GOAL OF THE EXERCISE >> Please return the material exactly; leave no entry out.

LISTED ENTRIES >>

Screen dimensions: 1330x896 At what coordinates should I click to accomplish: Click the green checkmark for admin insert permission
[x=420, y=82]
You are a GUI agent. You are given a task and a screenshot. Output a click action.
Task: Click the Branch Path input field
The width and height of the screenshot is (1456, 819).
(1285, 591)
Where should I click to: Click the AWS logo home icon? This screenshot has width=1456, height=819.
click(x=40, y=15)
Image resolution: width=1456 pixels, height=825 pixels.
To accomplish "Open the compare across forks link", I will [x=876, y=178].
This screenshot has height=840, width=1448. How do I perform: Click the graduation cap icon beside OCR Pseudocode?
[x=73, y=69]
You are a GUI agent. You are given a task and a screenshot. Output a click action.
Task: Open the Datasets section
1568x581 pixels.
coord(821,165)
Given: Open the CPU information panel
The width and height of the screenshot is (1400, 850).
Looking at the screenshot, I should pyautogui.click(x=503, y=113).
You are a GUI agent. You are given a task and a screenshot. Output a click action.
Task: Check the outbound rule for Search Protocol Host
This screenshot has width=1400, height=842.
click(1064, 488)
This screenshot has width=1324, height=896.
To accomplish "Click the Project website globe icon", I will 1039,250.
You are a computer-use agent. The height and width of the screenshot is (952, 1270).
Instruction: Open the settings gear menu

WRITTEN REPLY >>
Screen dimensions: 1330x896 At what coordinates should I click to accomplish: Click the green checkmark for admin insert permission
[x=420, y=82]
You are a GUI agent. You are given a task and a screenshot. Output a click action.
Task: Click the Branch Path input field
The width and height of the screenshot is (1456, 819).
(1285, 591)
Where should I click to: Click the AWS logo home icon? This screenshot has width=1456, height=819.
click(x=40, y=15)
Image resolution: width=1456 pixels, height=825 pixels.
To accomplish "Open the compare across forks link", I will [x=876, y=178].
This screenshot has height=840, width=1448. How do I perform: Click the graduation cap icon beside OCR Pseudocode?
[x=73, y=69]
You are a GUI agent. You are given a task and a screenshot. Output a click action.
Task: Open the Datasets section
1568x581 pixels.
coord(821,165)
Given: Open the CPU information panel
The width and height of the screenshot is (1400, 850).
Looking at the screenshot, I should pyautogui.click(x=503, y=113).
You are a GUI agent. You are given a task and a screenshot. Output a click action.
Task: Check the outbound rule for Search Protocol Host
This screenshot has width=1400, height=842.
click(1064, 488)
This screenshot has width=1324, height=896.
To accomplish "Click the Project website globe icon", I will 1039,250.
You are a computer-use agent. The height and width of the screenshot is (952, 1270).
Instruction: Open the settings gear menu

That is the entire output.